M. le président. La parole est à M. le ministre délégué chargé du renouveau démocratique, porte-parole du Gouvernement.

M. Olivier Véran, ministre délégué auprès de la Première ministre, chargé du renouveau démocratique, porte-parole du Gouvernement. Monsieur Le Rudulier, je vous prie de bien vouloir excuser l’absence de Mme la ministre de la culture, qui assiste à la cérémonie en hommage à Pierre Soulages.

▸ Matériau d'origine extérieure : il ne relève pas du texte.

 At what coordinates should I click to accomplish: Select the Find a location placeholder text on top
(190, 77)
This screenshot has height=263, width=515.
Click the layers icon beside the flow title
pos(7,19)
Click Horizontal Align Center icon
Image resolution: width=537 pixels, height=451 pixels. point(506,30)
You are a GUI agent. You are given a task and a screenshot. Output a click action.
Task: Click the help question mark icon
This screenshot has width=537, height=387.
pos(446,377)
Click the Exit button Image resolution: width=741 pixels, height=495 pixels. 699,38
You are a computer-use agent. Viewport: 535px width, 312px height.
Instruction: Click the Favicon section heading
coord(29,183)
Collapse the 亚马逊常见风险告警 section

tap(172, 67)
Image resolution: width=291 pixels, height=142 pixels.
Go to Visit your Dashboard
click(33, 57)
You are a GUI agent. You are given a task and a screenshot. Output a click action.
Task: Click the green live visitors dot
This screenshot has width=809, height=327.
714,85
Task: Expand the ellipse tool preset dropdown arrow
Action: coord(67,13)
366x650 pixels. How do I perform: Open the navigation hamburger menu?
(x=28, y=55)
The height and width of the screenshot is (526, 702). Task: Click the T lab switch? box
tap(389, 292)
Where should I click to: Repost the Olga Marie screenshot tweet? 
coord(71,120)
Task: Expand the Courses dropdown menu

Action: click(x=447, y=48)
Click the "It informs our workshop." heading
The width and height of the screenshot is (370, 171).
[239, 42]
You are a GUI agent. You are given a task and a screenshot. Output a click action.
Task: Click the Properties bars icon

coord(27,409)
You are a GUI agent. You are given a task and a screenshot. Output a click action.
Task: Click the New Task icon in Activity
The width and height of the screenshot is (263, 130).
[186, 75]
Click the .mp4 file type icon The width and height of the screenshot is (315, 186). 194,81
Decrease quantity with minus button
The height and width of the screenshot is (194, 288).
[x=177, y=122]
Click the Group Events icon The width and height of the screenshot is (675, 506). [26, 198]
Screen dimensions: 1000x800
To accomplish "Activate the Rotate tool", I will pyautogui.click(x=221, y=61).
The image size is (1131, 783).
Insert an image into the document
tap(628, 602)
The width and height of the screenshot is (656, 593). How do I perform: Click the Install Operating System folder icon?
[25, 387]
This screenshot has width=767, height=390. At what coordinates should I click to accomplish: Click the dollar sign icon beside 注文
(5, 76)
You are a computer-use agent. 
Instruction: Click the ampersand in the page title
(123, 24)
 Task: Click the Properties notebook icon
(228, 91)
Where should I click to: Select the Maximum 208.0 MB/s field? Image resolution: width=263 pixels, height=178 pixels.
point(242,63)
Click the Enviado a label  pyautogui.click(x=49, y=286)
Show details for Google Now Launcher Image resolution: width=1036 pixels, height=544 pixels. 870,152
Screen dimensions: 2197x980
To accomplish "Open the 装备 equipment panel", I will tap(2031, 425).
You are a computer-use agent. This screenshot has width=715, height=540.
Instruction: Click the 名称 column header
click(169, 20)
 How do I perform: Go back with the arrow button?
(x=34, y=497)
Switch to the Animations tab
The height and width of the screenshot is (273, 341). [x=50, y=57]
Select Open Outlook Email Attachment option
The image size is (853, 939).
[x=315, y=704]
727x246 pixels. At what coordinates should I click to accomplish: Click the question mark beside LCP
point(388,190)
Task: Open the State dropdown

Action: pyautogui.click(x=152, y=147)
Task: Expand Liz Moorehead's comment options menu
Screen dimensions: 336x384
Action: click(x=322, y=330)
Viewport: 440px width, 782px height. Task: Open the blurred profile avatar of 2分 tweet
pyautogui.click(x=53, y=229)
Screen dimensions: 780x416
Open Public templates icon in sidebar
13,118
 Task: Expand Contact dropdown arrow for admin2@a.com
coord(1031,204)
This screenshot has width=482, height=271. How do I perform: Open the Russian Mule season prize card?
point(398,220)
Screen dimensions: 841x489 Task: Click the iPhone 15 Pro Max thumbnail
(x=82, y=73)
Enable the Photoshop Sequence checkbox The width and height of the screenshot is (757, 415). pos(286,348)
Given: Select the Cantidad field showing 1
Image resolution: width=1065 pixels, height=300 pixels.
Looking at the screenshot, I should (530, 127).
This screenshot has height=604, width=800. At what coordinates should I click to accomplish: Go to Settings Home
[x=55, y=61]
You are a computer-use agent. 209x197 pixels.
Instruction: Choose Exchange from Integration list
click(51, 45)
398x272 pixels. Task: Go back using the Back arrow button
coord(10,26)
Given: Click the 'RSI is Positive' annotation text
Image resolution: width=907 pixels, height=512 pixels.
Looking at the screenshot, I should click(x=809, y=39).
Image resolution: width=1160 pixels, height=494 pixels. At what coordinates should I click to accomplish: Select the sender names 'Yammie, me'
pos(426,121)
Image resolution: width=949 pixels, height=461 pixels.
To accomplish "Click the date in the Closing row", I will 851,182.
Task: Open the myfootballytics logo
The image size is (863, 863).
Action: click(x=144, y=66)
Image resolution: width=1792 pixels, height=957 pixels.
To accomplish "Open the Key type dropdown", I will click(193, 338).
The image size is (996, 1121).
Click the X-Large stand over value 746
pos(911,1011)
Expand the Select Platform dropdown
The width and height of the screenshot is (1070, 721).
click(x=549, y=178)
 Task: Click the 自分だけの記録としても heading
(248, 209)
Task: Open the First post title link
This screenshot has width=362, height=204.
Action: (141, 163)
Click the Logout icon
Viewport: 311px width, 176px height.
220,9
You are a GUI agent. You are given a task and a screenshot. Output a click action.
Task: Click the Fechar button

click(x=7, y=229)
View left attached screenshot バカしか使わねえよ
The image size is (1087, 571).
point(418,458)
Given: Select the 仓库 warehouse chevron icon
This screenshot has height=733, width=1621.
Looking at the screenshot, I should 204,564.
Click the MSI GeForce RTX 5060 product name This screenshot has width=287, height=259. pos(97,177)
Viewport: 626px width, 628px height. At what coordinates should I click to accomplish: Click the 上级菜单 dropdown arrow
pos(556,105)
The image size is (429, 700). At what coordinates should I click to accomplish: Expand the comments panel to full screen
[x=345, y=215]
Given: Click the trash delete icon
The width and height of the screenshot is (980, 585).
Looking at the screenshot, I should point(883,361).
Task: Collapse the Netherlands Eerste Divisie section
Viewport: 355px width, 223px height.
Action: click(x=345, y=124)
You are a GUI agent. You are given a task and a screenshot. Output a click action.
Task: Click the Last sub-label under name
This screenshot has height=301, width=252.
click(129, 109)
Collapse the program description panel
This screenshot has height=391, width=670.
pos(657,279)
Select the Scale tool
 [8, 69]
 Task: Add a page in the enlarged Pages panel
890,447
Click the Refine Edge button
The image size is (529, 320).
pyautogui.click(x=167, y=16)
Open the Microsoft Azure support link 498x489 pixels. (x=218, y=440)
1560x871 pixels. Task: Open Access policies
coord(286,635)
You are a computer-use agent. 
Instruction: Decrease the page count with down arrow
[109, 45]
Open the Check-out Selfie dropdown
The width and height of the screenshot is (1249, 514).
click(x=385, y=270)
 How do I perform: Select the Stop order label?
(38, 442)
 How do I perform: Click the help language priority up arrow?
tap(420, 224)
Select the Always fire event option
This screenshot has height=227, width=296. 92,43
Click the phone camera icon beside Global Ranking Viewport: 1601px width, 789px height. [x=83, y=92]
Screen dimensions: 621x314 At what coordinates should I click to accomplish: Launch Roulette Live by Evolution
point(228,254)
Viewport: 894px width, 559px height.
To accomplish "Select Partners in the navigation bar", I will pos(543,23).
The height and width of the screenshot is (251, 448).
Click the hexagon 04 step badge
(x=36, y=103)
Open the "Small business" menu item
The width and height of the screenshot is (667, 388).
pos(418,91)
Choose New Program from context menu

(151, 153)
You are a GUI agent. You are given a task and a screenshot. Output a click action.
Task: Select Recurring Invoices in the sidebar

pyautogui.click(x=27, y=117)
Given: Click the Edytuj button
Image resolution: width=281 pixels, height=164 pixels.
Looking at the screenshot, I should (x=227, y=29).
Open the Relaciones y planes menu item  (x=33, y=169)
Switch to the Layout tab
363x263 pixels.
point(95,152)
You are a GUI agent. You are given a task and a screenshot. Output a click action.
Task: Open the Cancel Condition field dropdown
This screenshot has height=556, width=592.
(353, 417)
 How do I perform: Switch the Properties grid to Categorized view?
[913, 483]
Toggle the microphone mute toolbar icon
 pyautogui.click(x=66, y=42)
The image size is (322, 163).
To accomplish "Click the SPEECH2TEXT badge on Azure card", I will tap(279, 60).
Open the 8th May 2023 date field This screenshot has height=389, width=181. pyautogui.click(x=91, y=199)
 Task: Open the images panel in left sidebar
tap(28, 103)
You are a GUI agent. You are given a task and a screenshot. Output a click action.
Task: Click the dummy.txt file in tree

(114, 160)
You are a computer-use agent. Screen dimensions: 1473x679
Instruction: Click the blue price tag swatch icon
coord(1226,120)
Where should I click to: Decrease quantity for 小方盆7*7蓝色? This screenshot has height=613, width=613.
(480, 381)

En ce qui concerne la procédure de nomination de M. Pierre-Olivier Costa à la tête du musée des civilisations de l’Europe et de la Méditerranée, le fabuleux Mucem, il n’y a pas eu d’appel à candidatures, ce qui n’est pas exceptionnel en soi. En effet, beaucoup des candidats à ce type de poste souhaitent garder la confidentialité sur leur candidature, (Marques dironie sur les travées des groupes Les Républicains et SER.) parce qu’ils se trouvent déjà à la tête de lieux de prestige culturel. Tel fut le cas, par exemple, pour le musée du Louvre ou le Théâtre national de Strasbourg. Pour autant, la ministre confirme avoir reçu plusieurs candidats ayant manifesté leur intérêt pour prendre la tête du Mucem.

La légitimité de Pierre-Olivier Costa est reconnue. Il a exercé une grande partie de sa carrière dans le milieu culturel : il a participé au lancement du Journal des Arts, a eu des responsabilités au sein de la Réunion des musées nationaux, a travaillé au Centre Pompidou et au Centre national de la cinématographie (CNC), avant de rejoindre la Ville de Paris puis la présidence de la République. M. Pierre-Olivier Costa a 54 ans. Ne résumez pas sa carrière professionnelle aux cinq dernières années, alors qu’il a dédié la quasi-totalité de sa vie professionnelle au monde de la culture.